De lá para cá, foram pouco mais de dois anos de muita luta por valorização, mas também uma luta pela própria vida — uma vez que, além dos baixos salários e péssimas condições de trabalho, a enfermagem teve que enfrentar o coronavírus na linha de frente. Um levantamento publicado pela Organização Mundial da Saúde (OMS) revelou que mais de 13,6 mil profissionais de saúde no Brasil morreram em decorrência da covid-19, um dos maiores números do mundo e 40% superior aos registros oficiais.
Com muita batalha, o piso salarial finalmente se tornou lei no ano passado — e está previsto na Constituição, por meio da Emenda Constitucional 124. Mas a pressão dos grandes monopólios da saúde — os maiores beneficiados com a precarização da enfermagem — fez com que a medida fosse suspensa um mês depois da sanção. E, mais uma vez, a enfermagem fez um papel que nem era dela na luta pelo piso. Foi ela quem pressionou os parlamentares, solicitou os estudos de viabilidade financeira e, com muito trabalho, conseguiu mostrar um caminho para as fontes de custeio — que foi referendada na Constituição com a Emenda Constitucional 127.
De acordo com o texto, o recurso deve sair de vários fundos de superavit ligados à União e destinados exclusivamente ao pagamento da dívida pública — mas que podem ser utilizados de forma livre caso não sejam aplicados no uso definido. Em janeiro deste ano, o Ministério da Saúde e o governo federal assumiram o compromisso de implementar o Piso Salarial Nacional da Enfermagem em todo o país, mas até agora a resposta tem caminhado a passos lentos.

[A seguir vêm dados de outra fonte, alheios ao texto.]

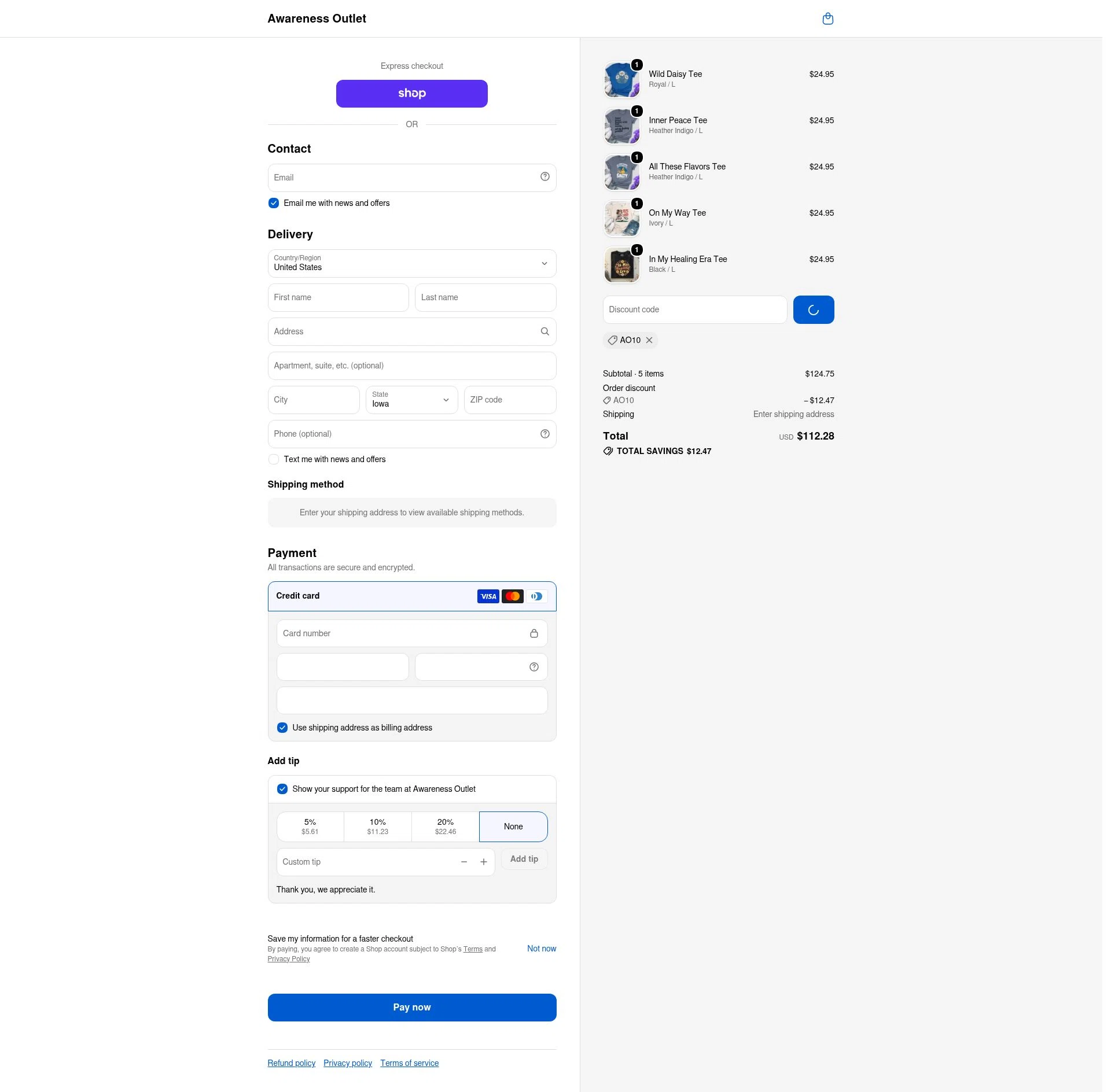1111x1092 pixels.
Task: Open the State dropdown showing Iowa
Action: (411, 400)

O Piso da Enfermagem não é só um reajuste salarial. Significa a mudança da realidade de milhares de pessoas — principalmente aquelas que prestam assistência fora dos grandes centros e enfrentam dificuldades ainda maiores. Por isso, encerro esta nossa conversa convidando-o a também lutar pelo piso. Fale com amigos e vizinhos, comente sobre o assunto e exponha a realidade da enfermagem brasileira. Conto com você.